The At-Home Gut Check (Signs and Symptoms Of A Happy, Healthy Gut and Of A Not-So-Happy Gut) & The 7 Day Gut Journal Challenge

For something we can’t see, the gut sure has a major impact on our lives, potentially influencing everything from immunity to mental health. So good gut health could mean better health overall, but it’s not always easy to tell when your gut microbiome needs a little extra TLC.

According to nutritionist Reece Carter, it can be tricky to discern normal gut symptoms from those that could be problematic. For example, if you start increasing your fibre intake rapidly you could experience increased flatulence and bloating, which you might assume to be intolerance to certain foods – but that often isn’t the case. 

“What you don’t want to do is self-diagnose and immediately pull foods out of your diet,” he explains. “Instead, think of gut health as like going to the gym: If you don’t go to the gym for two years and then you go and lift weights and your muscles hurt, that doesn’t mean exercise is bad for you, it means that you haven’t been doing enough of it up until now.”

“The same is true with gut health: start doing it every day but build up incrementally, that’s how good gut health is built.”

We asked Carter to share the signs that your gut is healthy, and the indications it might need a little more support.

 Signs of a happy gut

Carter says a normal amount of bloating and flatulence – between seven to 12 times a day, in fact – is fine.

And when it comes to going to the bathroom, “There’s no right number of times to go a day, one to two times is pretty standard. Any less than that and I would consider someone’s digestive system to be moving a little too slowly.

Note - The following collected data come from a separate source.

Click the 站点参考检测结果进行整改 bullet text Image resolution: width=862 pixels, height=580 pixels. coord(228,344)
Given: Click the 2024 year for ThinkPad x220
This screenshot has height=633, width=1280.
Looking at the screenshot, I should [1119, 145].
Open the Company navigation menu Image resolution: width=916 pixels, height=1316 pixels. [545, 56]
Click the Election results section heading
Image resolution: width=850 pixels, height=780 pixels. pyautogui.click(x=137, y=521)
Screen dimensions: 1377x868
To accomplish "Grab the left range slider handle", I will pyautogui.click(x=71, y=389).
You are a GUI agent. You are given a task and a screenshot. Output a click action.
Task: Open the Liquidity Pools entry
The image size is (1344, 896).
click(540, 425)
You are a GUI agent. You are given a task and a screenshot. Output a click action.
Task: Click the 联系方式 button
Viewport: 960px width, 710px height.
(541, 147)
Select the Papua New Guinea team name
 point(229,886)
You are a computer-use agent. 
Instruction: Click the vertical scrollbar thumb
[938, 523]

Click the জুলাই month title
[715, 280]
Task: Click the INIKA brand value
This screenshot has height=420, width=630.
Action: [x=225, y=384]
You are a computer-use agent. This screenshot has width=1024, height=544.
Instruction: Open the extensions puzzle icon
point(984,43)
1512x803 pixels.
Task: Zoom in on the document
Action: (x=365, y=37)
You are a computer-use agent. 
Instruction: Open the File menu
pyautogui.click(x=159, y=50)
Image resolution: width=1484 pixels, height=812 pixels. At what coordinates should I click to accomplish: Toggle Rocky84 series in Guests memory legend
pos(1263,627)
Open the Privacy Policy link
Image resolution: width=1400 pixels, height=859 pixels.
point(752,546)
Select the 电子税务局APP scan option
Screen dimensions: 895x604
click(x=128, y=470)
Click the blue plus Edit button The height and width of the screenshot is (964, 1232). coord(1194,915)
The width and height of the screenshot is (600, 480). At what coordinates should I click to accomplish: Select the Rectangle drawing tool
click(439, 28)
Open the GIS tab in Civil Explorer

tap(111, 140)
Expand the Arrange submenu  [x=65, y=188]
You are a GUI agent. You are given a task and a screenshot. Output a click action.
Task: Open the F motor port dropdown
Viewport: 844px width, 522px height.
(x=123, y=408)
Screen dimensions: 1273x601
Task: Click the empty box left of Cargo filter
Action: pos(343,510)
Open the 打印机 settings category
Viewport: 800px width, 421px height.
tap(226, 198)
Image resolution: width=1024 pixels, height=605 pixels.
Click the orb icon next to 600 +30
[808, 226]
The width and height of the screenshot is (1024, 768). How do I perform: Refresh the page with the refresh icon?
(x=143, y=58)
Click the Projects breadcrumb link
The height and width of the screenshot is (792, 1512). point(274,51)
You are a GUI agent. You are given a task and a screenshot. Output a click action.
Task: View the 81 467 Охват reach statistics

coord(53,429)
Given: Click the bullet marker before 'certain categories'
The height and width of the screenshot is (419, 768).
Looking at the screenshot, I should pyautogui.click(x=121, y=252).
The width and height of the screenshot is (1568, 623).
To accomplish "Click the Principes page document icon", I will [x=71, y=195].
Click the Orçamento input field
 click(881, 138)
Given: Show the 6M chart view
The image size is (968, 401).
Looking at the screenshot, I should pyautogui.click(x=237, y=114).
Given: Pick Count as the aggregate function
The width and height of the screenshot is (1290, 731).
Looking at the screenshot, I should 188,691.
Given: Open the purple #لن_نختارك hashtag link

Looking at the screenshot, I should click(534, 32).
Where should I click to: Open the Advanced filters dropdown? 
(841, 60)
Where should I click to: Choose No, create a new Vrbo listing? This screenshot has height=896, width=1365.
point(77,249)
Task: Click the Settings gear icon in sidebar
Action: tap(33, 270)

It should also be easy to pass, that’s a sign of a well-functioning gut.”

 

Signs of a not-so-happy Gut

Carter says there are some tell-tale signs of an unhappy gut, including:

Bloating and pain: While some bloating – or swelling of the stomach after certain foods – is normal, if it’s a regular occurrence Carter recommends seeing your doctor.

“If it’s getting to the point where it’s actually impacting your quality of life – so it’s coming with extreme pain, for example – that is a problem. By and large, we shouldn’t be experiencing significant pain and bloating.”

Struggling or straining in the bathroom: “If it’s too loose or too hard, that’s a problem as well that’s best to get checked out.”

Anything that concerns you: Blood where there shouldn’t be, changing bowel habits or anything that doesn’t feel quite right should be checked out by a doctor ASAP.

 

Introducing… The 7 Day Gut Health Challenge 

Carter has designed a week-long challenge to help you get to grips with your gut behaviour and ramp up your gut health. Start with a journal, and then each day record these two different components: ‘symptoms’ and ‘diet’.

 

PART 1: SYMPTOMS

At the end of each day, rate how frequently you experienced the following symptoms:

  •   Bloating
  •   Gas
  •   Abdominal discomfort

0: Non-existent

1: Sometimes

2: Regularly

3: Frequently

At the end of the week, if you’re scoring mostly 2 and 3, seek professional advice from your doctor.

 

PART 2: DIET

Each day, make a list of five or more unique plant-based foods you’ve enjoyed. The challenge is to reach 35 different foods across the week – and remember you can include fruits, vegetables, nuts, seeds and grains.

At the end of the week, if you hit 35, give yourself a big tick — you’ve fed your gut well!